IFITM3 Deficiency Drives SARS-CoV-2 Adaptation While Preserving Variant-Specific Traits

Here we investigated whether interferon-induced transmembrane protein 3 (IFITM3), a key antiviral protein deficient in certain human populations, affects interspecies adaptation of SARS-CoV-2. We found that SARS-CoV-2 Beta and Omicron variants passaged through IFITM3-deficient versus wild type mice exhibit enhanced replication and pathogenesis in this new host species. Enhancements were associated with amino acid substitutions in the viral genome, suggesting that IFITM3 limits accumulation of adaptive mutations. Mouse-adapted viruses enabled comparative studies of variants in mice. Beta caused lung dysfunction and altered cilia-associated gene programs, consistent with broad viral antigen distribution in the lungs. Omicron, which shows low pathogenicity and upper respiratory tract preference in humans, replicated to high nasal titers while exhibiting limited lung spread and reduced inflammatory responses compared to Beta.

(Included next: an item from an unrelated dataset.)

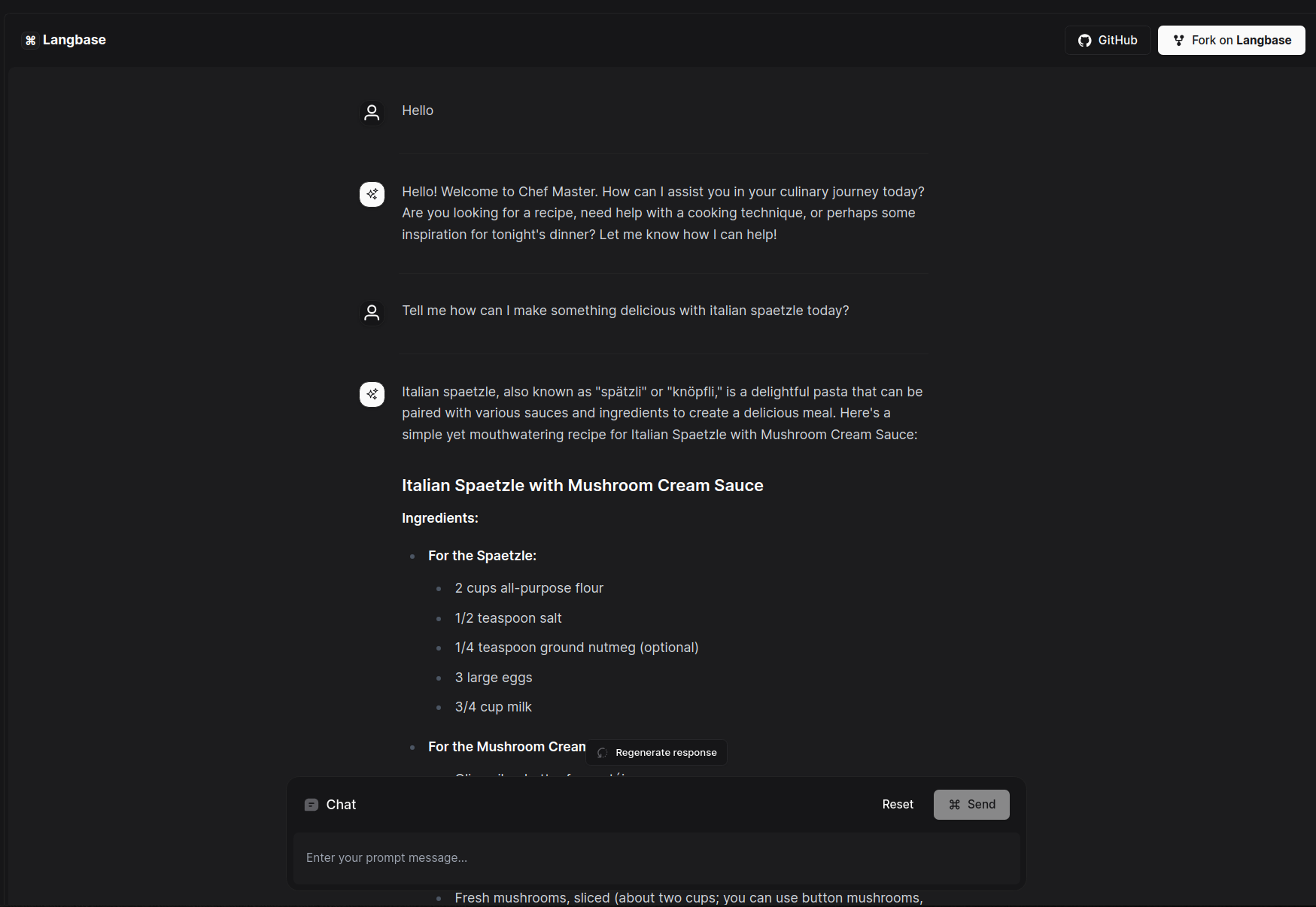Focus the prompt message input field
This screenshot has width=1316, height=907.
656,858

Our findings demonstrate that IFITM3 deficiency accelerates SARS-CoV-2 adaptation while preserving pre-existing variant-specific properties, highlighting that host adaptation enhances viral fitness without necessarily overriding intrinsic viral characteristics. Overall design: RNA-seq profiling of WT (C57BL/6) mice infected with either MA10, mouse adapted Beta, or Omicron BA.4 SARS-CoV-2 strains (10^5 TCID50 instranasal) with mock animals serving as controls. RNA was extracted from lung homogenates at day 2 post infection.